Difficulty: advanced

Estimated duration: 384 minutes

Coverage: 7 modules, 28 lessons

Course Overview

For advanced owner-drivers, engineers, and crew leads who already understand basic vehicle dynamics, this course turns tires and brakes into engineering decisions about pressure, temperature, construction, brake force, bias, and validation.

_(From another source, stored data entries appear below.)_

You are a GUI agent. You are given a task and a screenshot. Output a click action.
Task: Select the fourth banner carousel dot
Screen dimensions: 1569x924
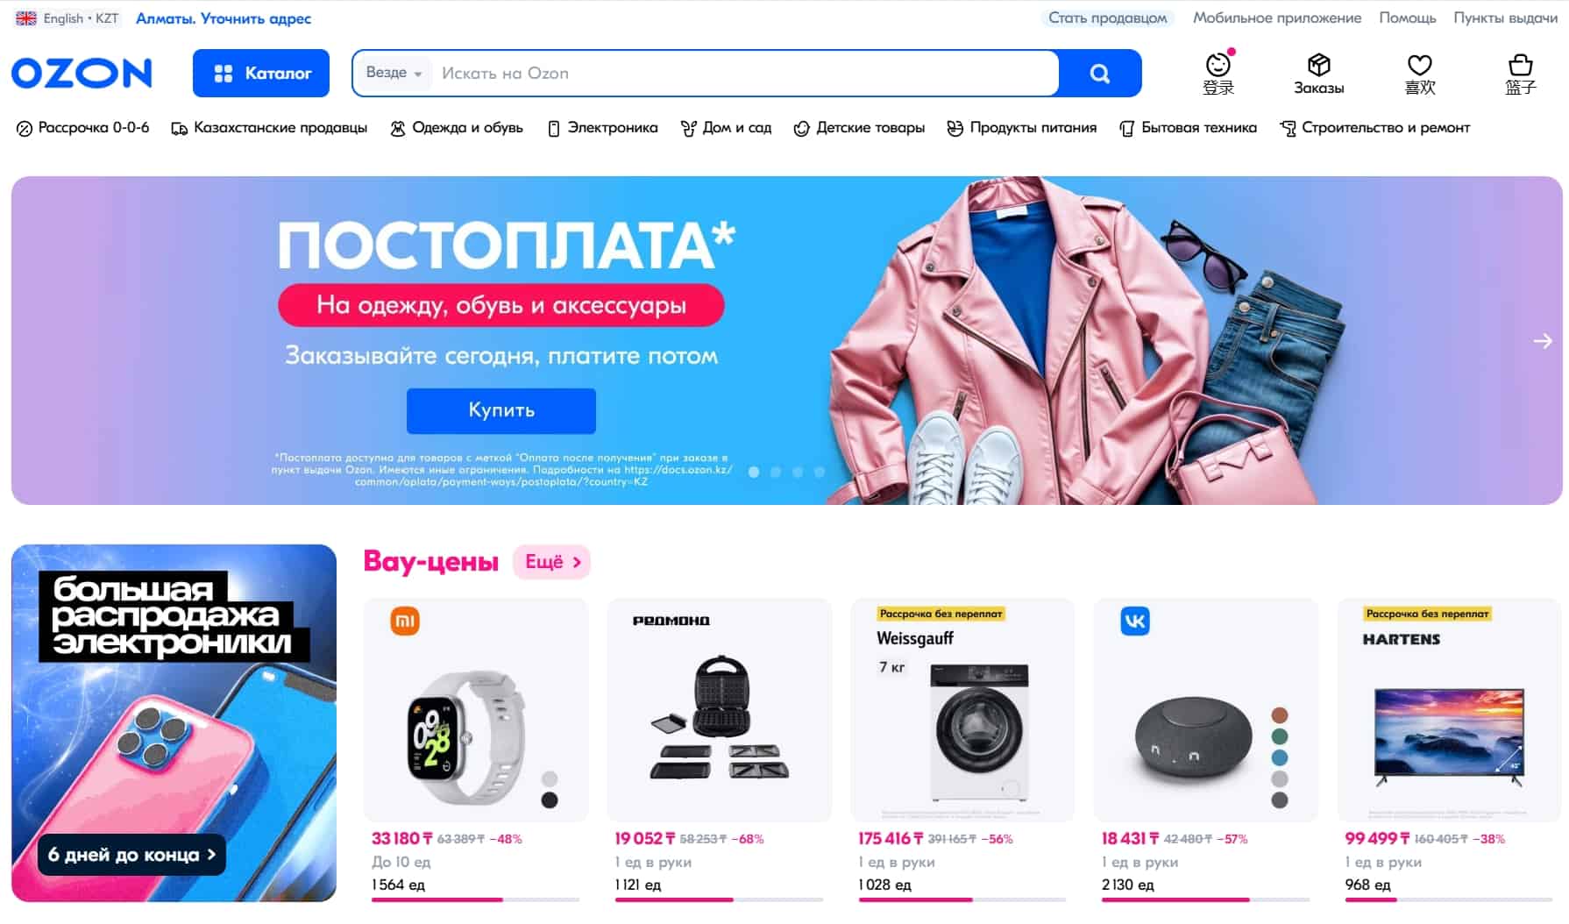click(820, 472)
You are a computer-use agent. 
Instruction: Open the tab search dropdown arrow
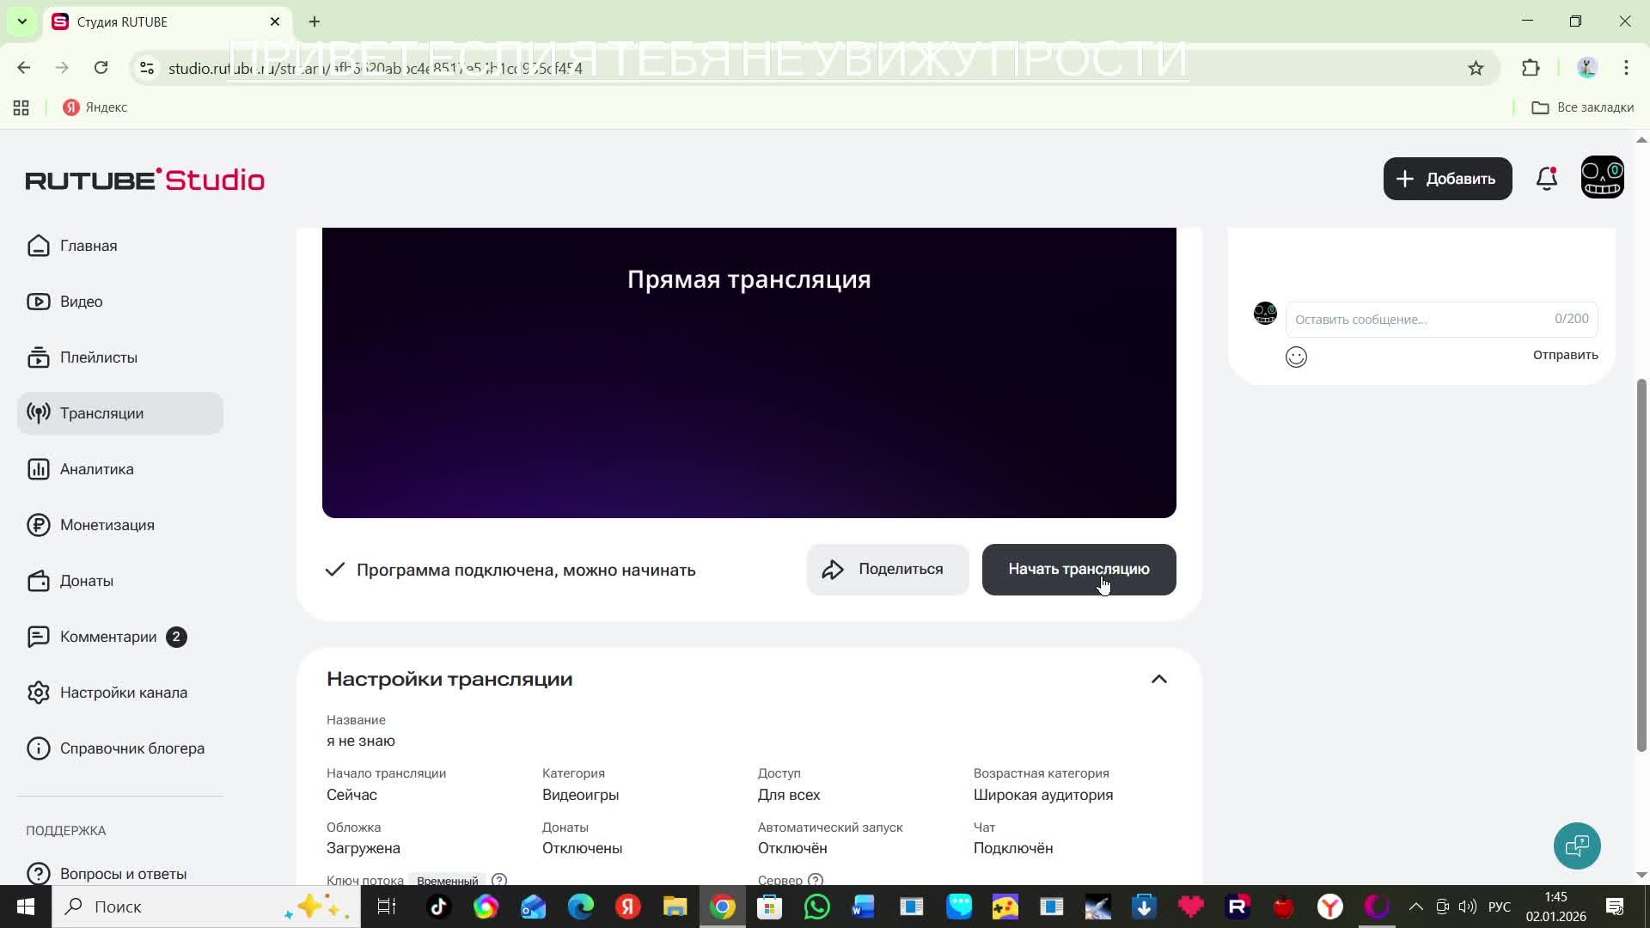tap(22, 21)
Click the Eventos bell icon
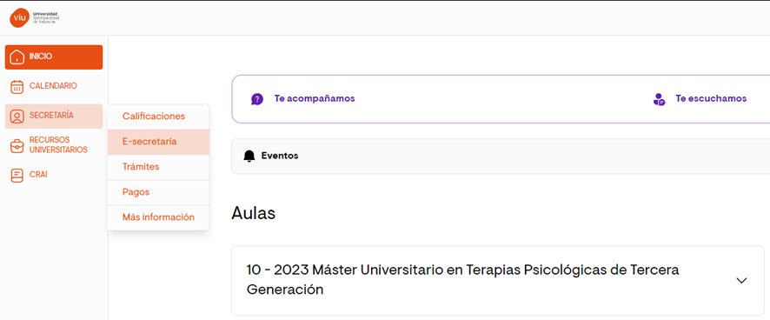The image size is (770, 320). pyautogui.click(x=249, y=157)
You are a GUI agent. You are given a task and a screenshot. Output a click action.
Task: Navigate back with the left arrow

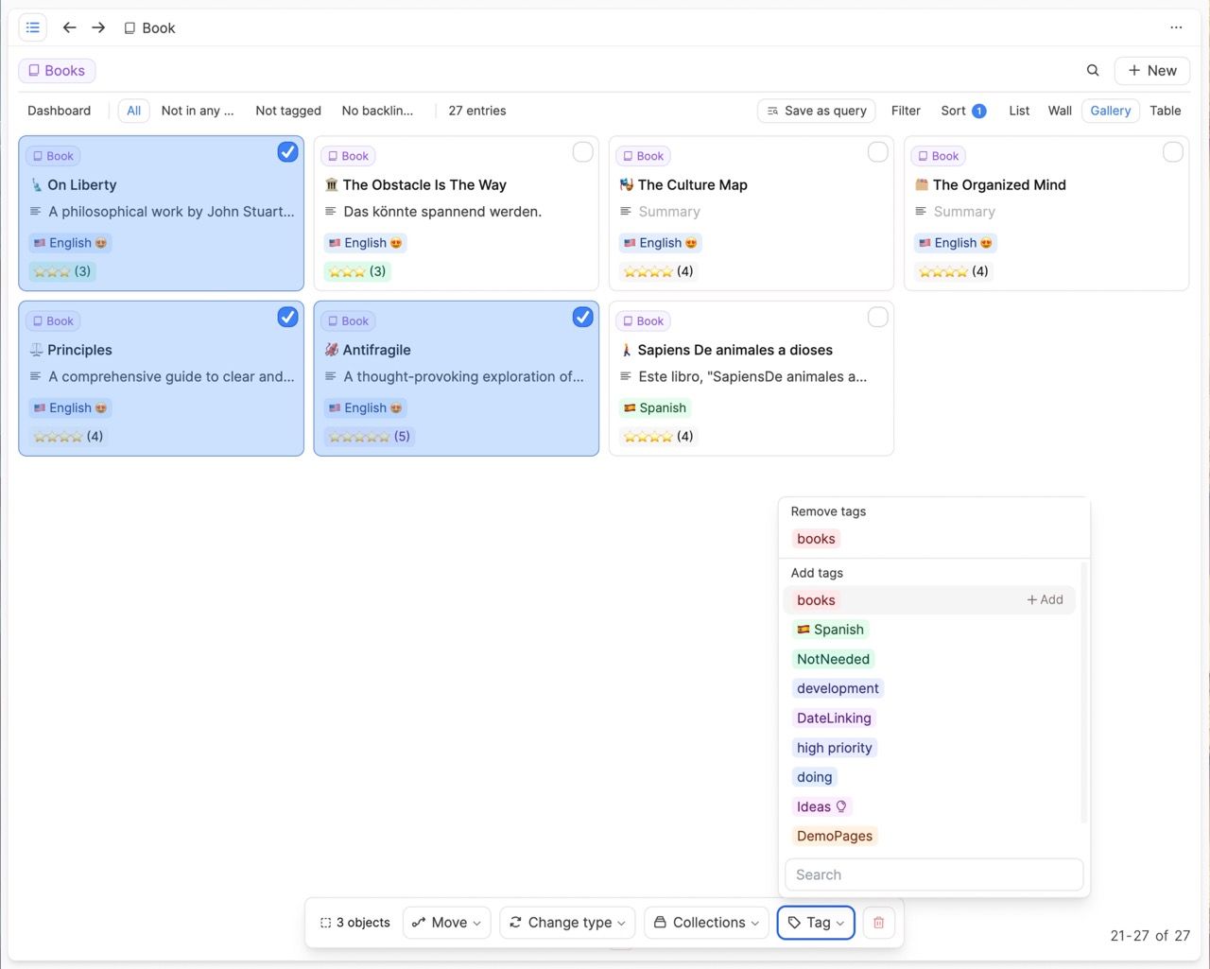pyautogui.click(x=69, y=27)
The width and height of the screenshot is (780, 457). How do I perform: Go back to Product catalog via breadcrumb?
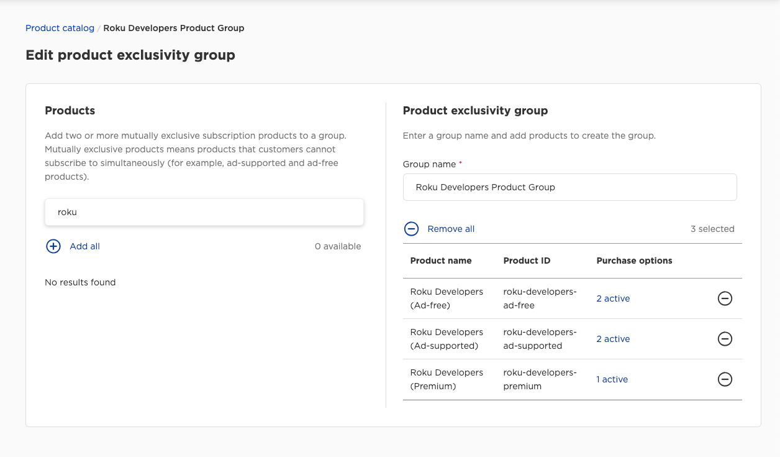click(x=60, y=28)
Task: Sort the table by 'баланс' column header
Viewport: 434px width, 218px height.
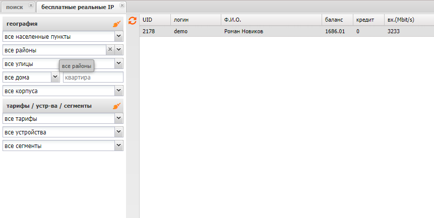Action: [x=334, y=20]
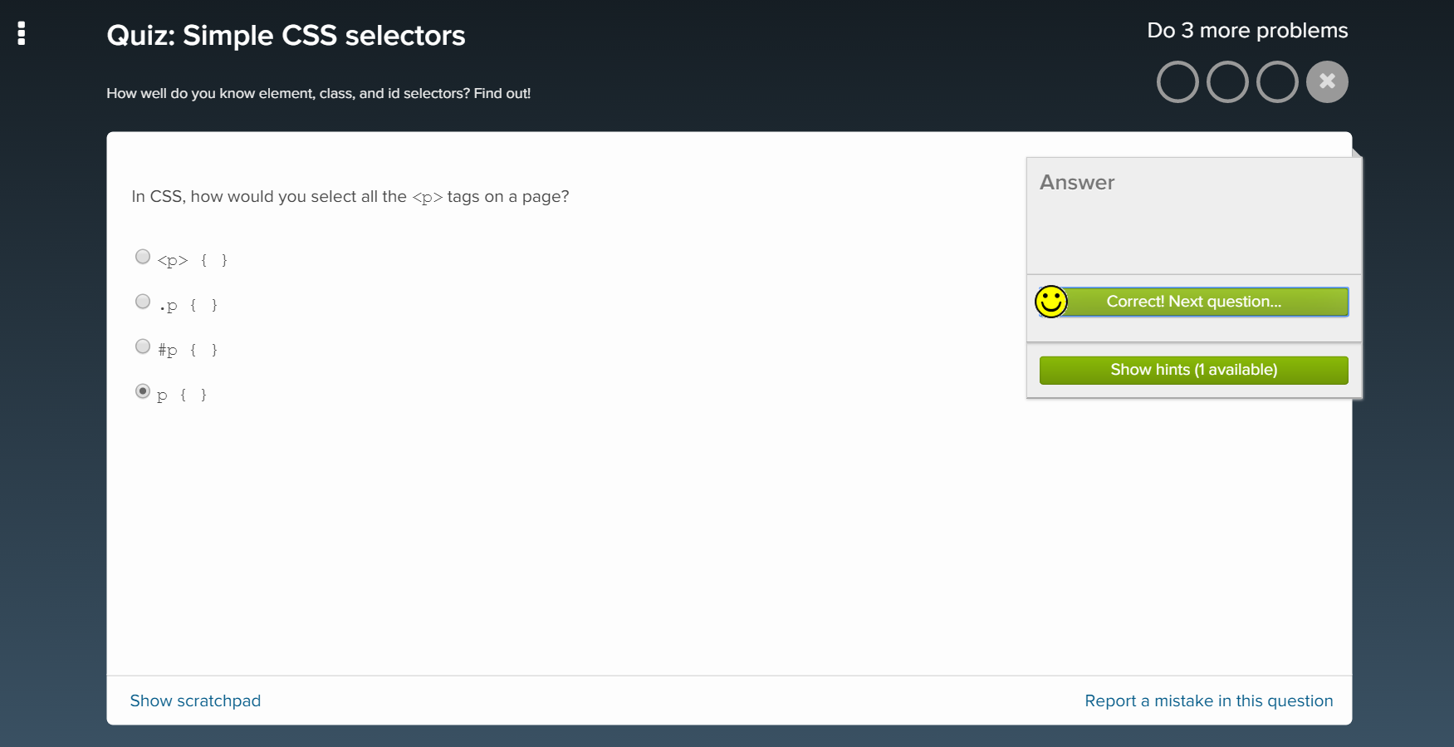Select the <p> { } radio option
The width and height of the screenshot is (1454, 747).
[143, 257]
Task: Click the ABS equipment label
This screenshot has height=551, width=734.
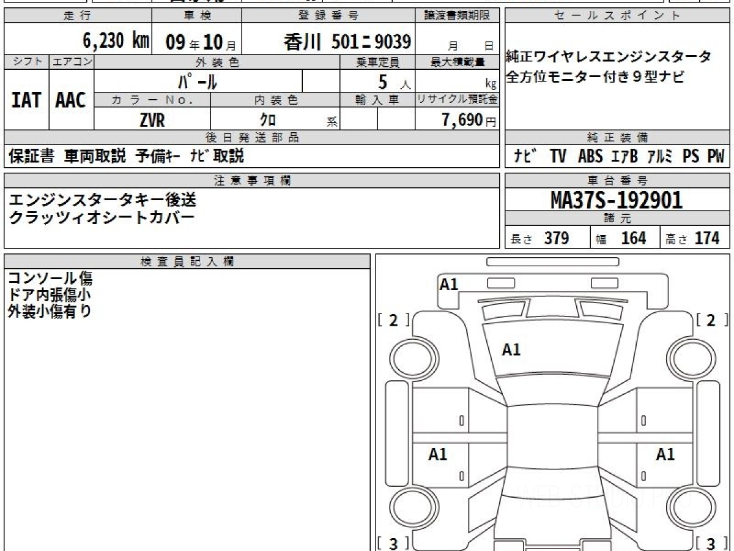Action: coord(590,157)
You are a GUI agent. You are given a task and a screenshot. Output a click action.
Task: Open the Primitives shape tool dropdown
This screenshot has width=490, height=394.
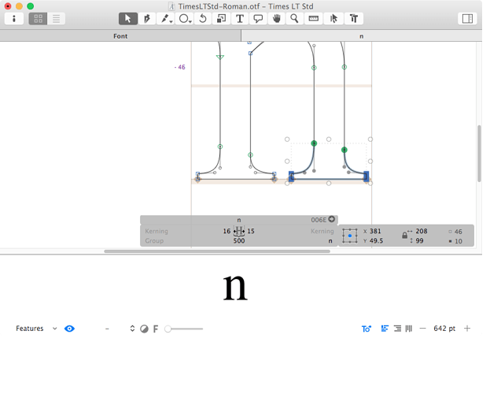click(184, 18)
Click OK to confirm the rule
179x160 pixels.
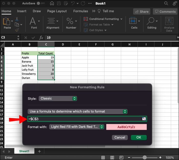tap(139, 137)
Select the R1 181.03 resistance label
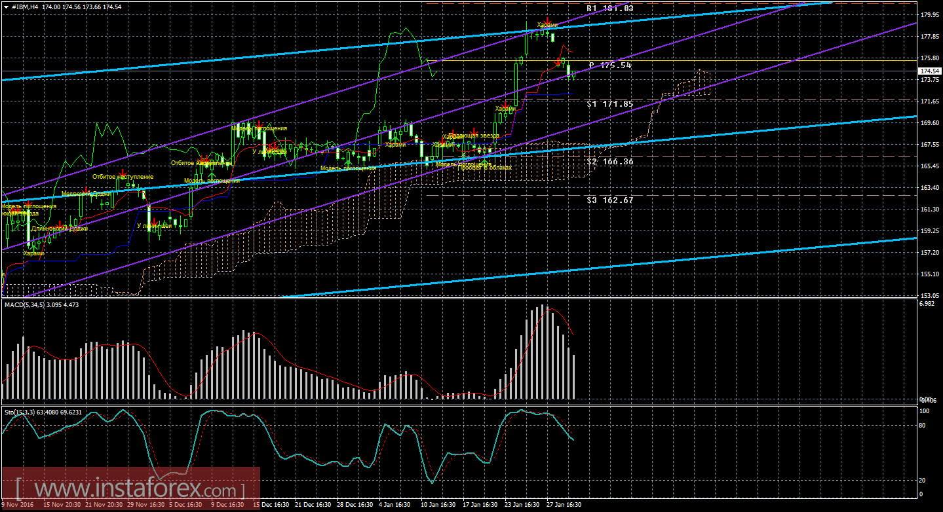The height and width of the screenshot is (512, 943). (x=609, y=8)
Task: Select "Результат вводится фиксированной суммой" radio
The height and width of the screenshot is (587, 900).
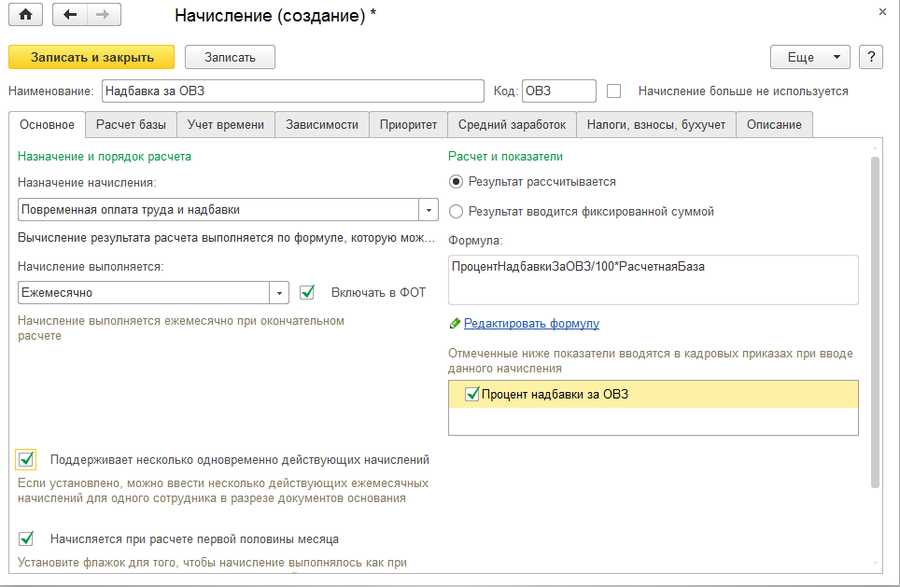Action: [x=457, y=212]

The outcome is a repeatable way to predict, test, and manage the two contact-patch systems before the next session or race stint.

Modules

  • Define the shared grip budget - 4 lessons - Build the tire-and-brake mental model from the contact patch outward before choosing parts or changing bias.
  • Design the tire operating window - 4 lessons - Treat pressure, temperature, construction, compound, wear, and damage as design variables instead of afterthoughts.
  • Engineer brake force and bias - 4 lessons - Use load transfer, required friction, and lockup prediction to reason about brake balance instead of guessing at the knob.
  • Specify friction materials and hardware - 4 lessons - Choose pad, rotor, and brake-system hardware through friction behavior, thermal exposure, and evidence rather than catalog labels.
  • Control heat across a session - 4 lessons - Model tires and brakes as systems whose behavior changes with warm-up, repeated loading, cooling, and post-run evidence.
  • Integrate driver, data, and controls - 4 lessons - Translate symptoms from the driver, vehicle controls, and simple measurements into tire-and-brake engineering hypotheses.
  • Validate and hand off a working spec - 4 lessons - Turn tire and brake engineering choices into a test matrix, evidence trail, and handoff package for setup and operations.